Required tasks:
1 - According to the article on the DMCA-dot-com security flaw, how much can a single takedown cost?
2 - In the article on the DMCA-dot-com security flaw, duplicate the passage that starts at the words "He went public" and ends after the words "in late 2020.".

Text excerpt:
- - -
There is a live cross-site scripting (XSS) vulnerability in takedowns website DMCA-dot-com’s user interface. It’s existed for more than a year and the site’s operators don’t appear to be interested in fixing it.

Infosec researcher Joel Ossi, founder of Dutch security firm Websec, announced his findings after spending more than a year trying and failing to get DMCA-dot-com to take the XSS seriously.

“I registered at DMCA at first with an intention to protect my own website,” he blogged, explaining that he found unescaped free-text entry boxes in the DMCA user interface allowed him to create an XSS.

DMCA-dot-com is a copyright takedown service. Users pay the site to handle the tedious part of getting an alleged copyright infringer to delete content from the World Wide Web, using the infamous US Digital Millennium Copyright Act. Prices can be as high as $199 for a takedown.

Ossi showed The Register his live findings on a video call. Every single time he clicked to a new webpage in the DMCA-dot-com user area, the classic XSS tell-tale – a popup with a custom message – appeared. The script to do so was really quite simple:

The code needed to invoke a simple XSS on DMCA-dot-com

The code needed to invoke a simple XSS on DMCA-dot-com

He went public with his findings after a year spent trying and failing to get the interest of DMCA-dot-com’s operators when he first found the vuln in late 2020.

“Our development team will be reaching out if / when they need to. Our support department cannot help you on this,” said the last message sent to Ossi by DMCA-dot-com as he tried to get uninterested helpdesk folk to pass along his vuln report.

While he asked for a bug bounty, El Reg confirmed that Ossi had made full private disclosure of his findings before raising the question of payment.

Both Ossi and The Register made multiple attempts to contact DMCA-dot-com. In our case the company didn’t even acknowledge our efforts to get in touch.

Support tickets raised by Ossi with DMCA-dot-com's helpdesk

Support tickets raised by Ossi with DMCA-dot-com’s helpdesk in September 2020

While he may have been the first, Ossi isn’t the only researcher to find the XSS vulns in DMCA-dot-com. Two separate entries on the Open Bug Bounty site show XSS vulns in DMCA, one dating from April last year and the other from June.
- - -
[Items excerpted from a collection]
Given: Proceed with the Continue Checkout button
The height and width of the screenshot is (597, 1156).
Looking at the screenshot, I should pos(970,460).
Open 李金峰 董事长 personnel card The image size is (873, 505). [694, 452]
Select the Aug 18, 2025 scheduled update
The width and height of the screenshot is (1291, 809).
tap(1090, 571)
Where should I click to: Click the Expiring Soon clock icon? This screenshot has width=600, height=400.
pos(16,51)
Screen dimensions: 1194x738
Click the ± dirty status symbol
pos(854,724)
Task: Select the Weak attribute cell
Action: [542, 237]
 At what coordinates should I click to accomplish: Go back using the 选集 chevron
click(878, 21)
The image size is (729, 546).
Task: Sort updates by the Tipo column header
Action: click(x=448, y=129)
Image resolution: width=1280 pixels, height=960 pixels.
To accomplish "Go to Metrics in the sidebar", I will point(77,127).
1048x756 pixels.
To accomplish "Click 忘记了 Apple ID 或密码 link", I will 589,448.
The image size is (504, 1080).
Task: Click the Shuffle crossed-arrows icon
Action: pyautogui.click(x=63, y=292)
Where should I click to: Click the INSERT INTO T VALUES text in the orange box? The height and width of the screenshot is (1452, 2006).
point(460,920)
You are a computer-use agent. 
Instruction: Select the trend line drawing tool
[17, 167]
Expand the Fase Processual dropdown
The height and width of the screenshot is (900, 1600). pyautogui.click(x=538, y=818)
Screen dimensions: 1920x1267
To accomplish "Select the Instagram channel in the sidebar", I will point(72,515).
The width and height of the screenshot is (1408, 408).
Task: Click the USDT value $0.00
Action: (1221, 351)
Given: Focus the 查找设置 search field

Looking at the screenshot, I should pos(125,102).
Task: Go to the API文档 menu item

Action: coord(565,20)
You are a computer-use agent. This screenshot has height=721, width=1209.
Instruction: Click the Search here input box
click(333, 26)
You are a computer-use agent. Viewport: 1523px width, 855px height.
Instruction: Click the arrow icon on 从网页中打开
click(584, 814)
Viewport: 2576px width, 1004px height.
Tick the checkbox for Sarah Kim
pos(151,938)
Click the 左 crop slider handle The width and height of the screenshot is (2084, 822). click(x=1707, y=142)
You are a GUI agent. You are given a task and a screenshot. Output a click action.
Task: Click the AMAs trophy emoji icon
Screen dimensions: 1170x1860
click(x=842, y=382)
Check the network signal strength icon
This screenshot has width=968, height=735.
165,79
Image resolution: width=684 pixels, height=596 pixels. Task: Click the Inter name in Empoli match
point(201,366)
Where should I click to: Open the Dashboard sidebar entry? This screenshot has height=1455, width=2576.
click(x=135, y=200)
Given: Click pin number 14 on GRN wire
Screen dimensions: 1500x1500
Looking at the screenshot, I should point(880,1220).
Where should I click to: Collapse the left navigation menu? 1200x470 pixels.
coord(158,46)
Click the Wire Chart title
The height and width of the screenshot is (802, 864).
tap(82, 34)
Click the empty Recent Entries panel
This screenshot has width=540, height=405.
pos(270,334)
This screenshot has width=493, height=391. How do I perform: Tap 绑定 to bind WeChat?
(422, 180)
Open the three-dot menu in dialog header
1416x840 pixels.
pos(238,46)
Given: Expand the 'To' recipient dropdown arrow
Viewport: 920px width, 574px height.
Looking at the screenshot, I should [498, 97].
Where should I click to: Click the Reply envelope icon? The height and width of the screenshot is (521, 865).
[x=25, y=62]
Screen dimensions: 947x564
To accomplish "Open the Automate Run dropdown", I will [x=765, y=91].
- - -
Expected results:
1 - As much as $199.

2 -
He went public with his findings after a year spent trying and failing to get the interest of DMCA-dot-com’s operators when he first found the vuln in late 2020.